§ What to work on:
Set out exactly every line of the entries below, starting at the line that holds "For every named" and stopping after the line that holds "UNIGE OA policy (1481, 353)".

§ Record excerpts:

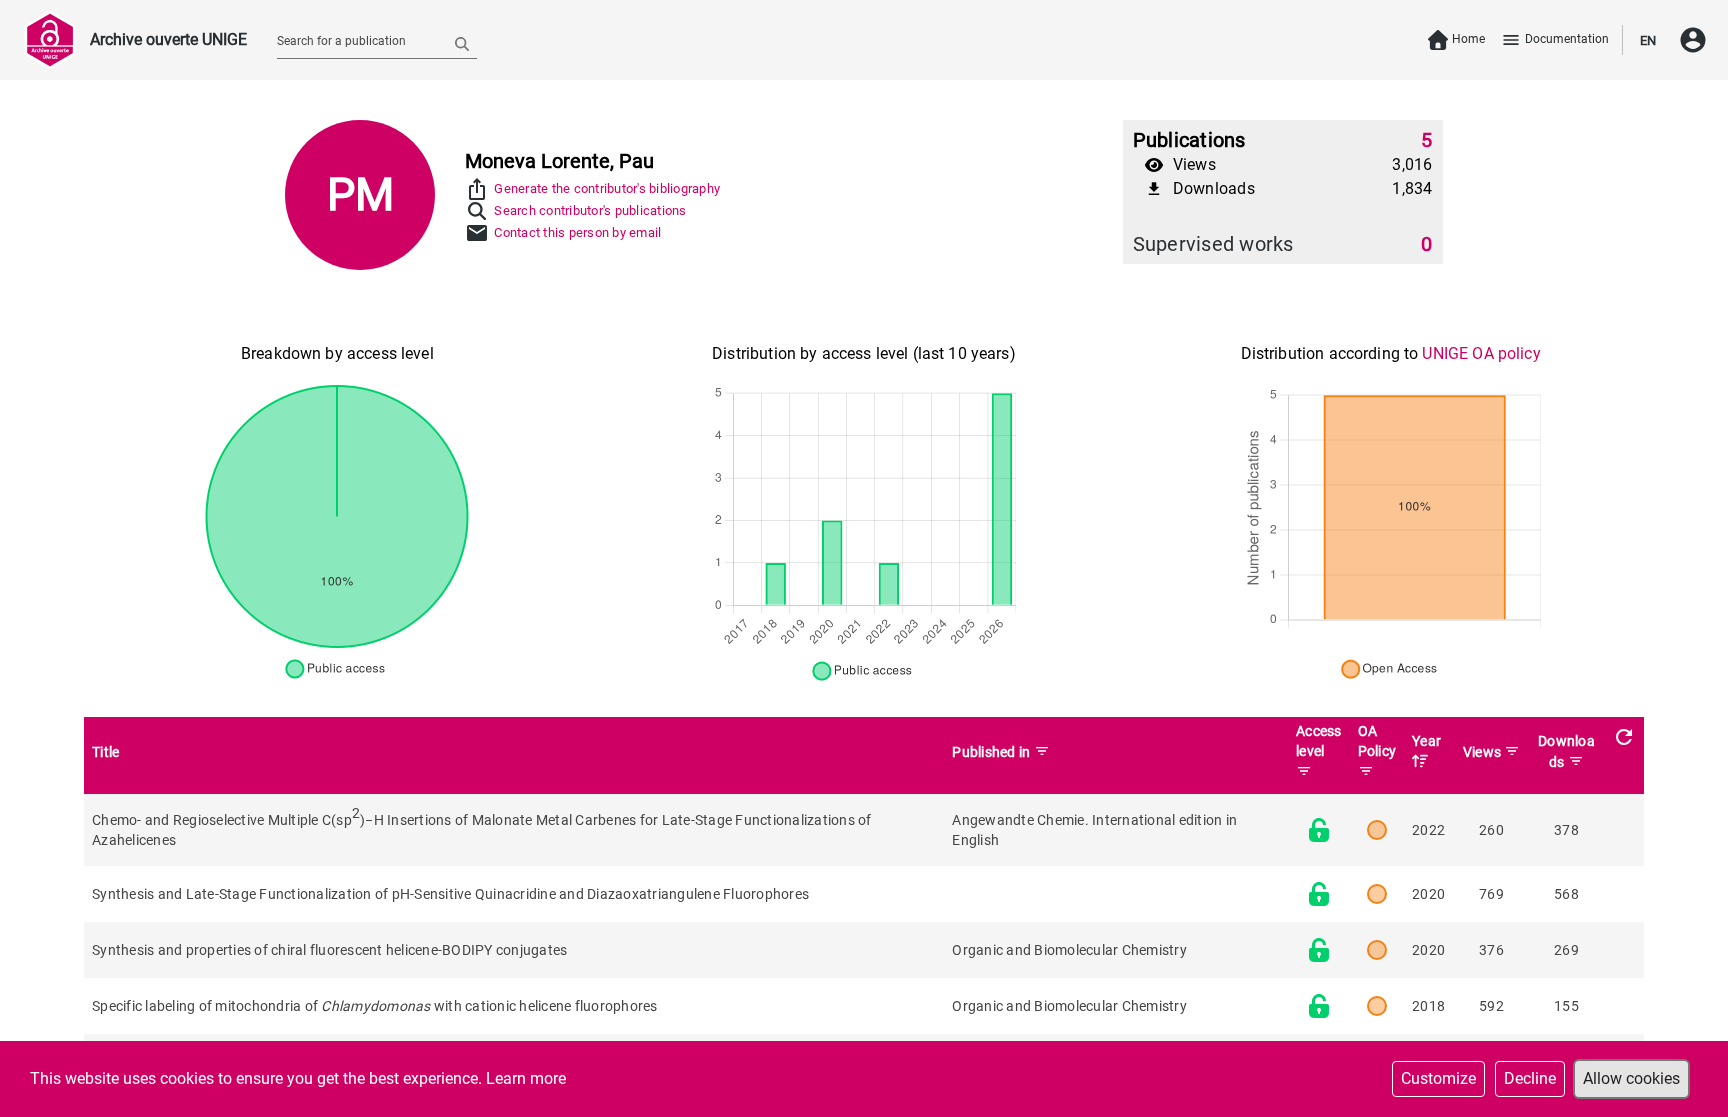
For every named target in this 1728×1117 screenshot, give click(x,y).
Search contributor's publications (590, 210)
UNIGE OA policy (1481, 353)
--
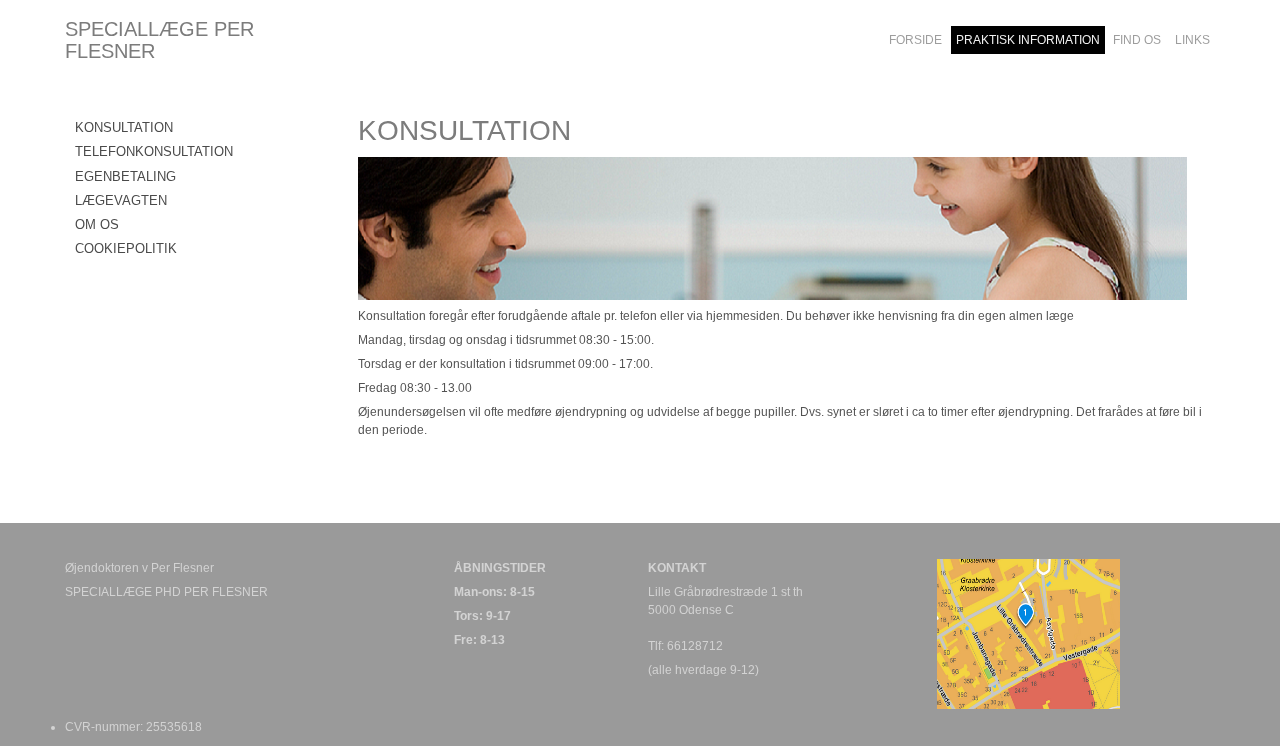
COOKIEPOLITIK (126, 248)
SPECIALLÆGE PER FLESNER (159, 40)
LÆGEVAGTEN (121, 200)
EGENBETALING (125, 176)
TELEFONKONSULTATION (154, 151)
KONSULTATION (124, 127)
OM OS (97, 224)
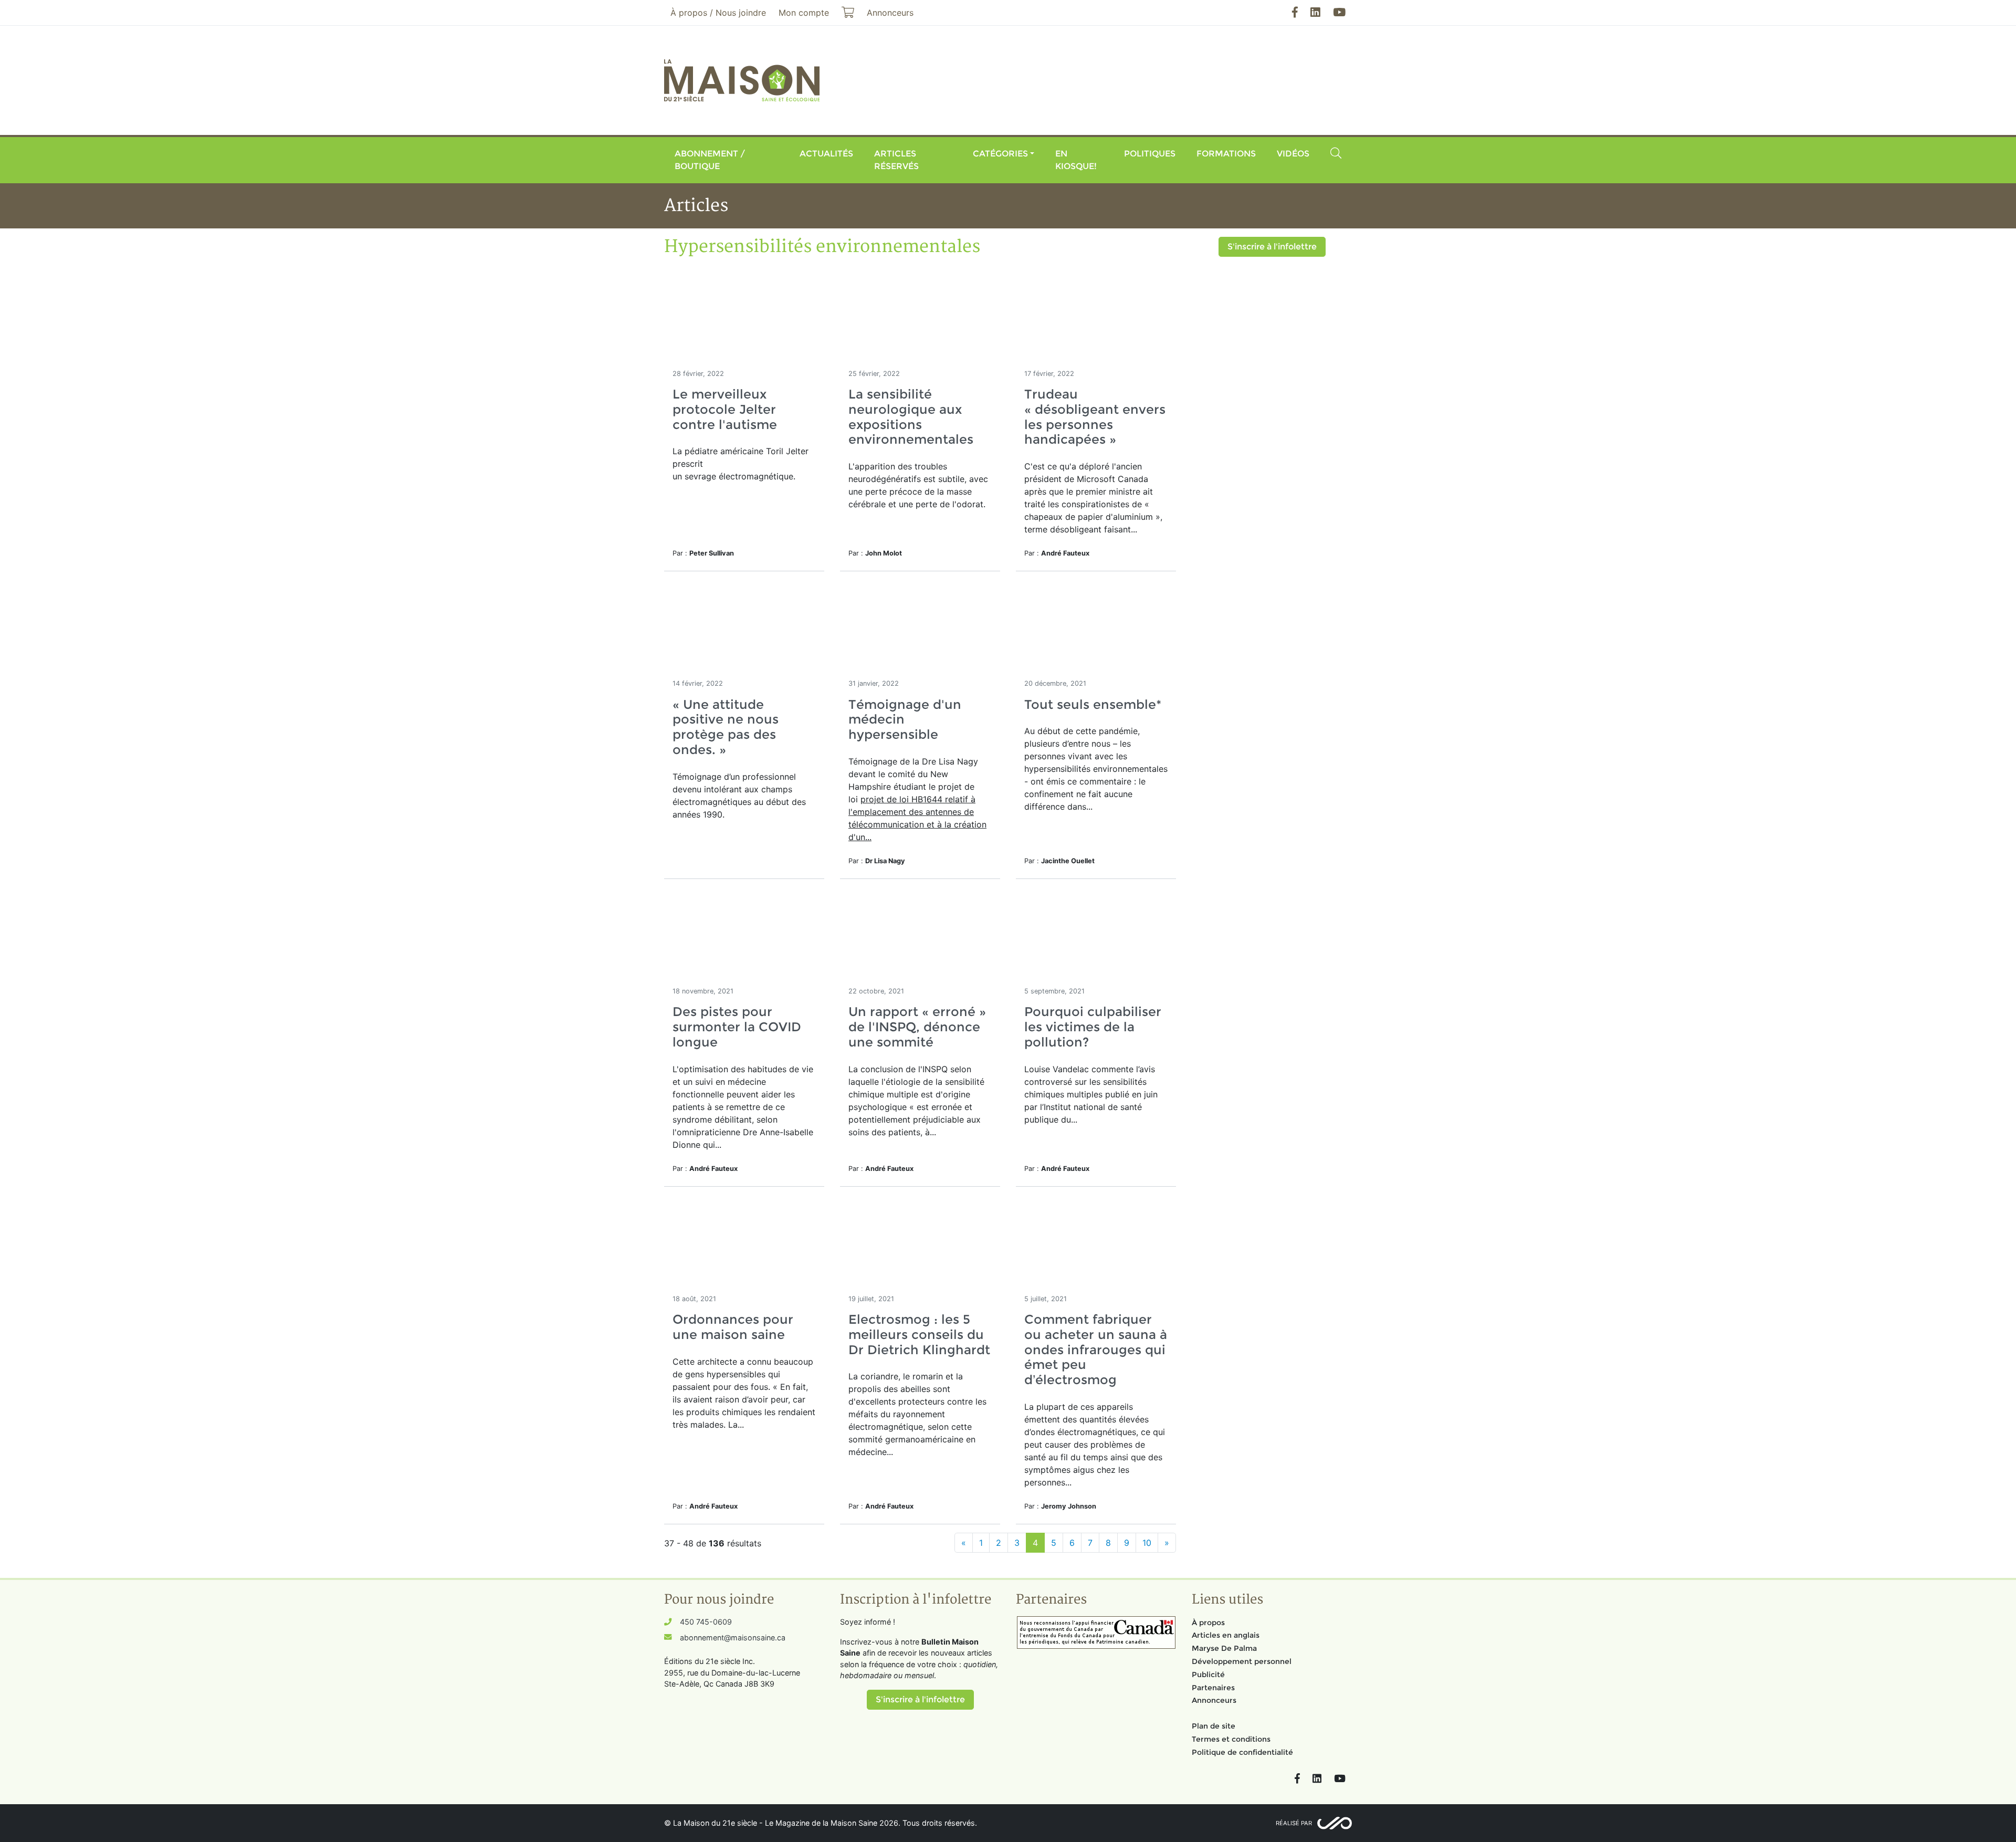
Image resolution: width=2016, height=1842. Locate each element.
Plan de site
==
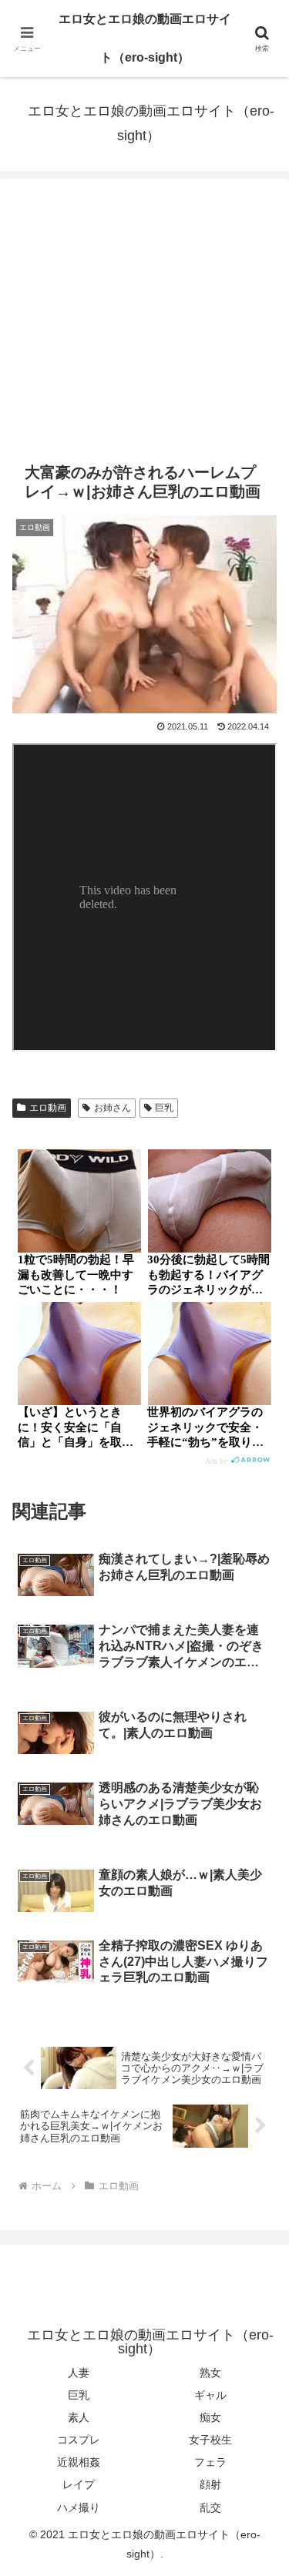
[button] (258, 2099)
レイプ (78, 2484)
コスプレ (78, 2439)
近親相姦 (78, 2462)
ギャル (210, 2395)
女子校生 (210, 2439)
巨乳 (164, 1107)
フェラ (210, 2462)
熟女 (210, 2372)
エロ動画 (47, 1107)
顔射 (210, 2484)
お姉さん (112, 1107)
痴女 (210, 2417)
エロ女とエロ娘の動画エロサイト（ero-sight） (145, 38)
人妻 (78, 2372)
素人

§ Written answer:
For every named target in this 1728×1117 screenshot, give click(x,y).
Search contributor's publications (590, 210)
UNIGE OA policy (1481, 353)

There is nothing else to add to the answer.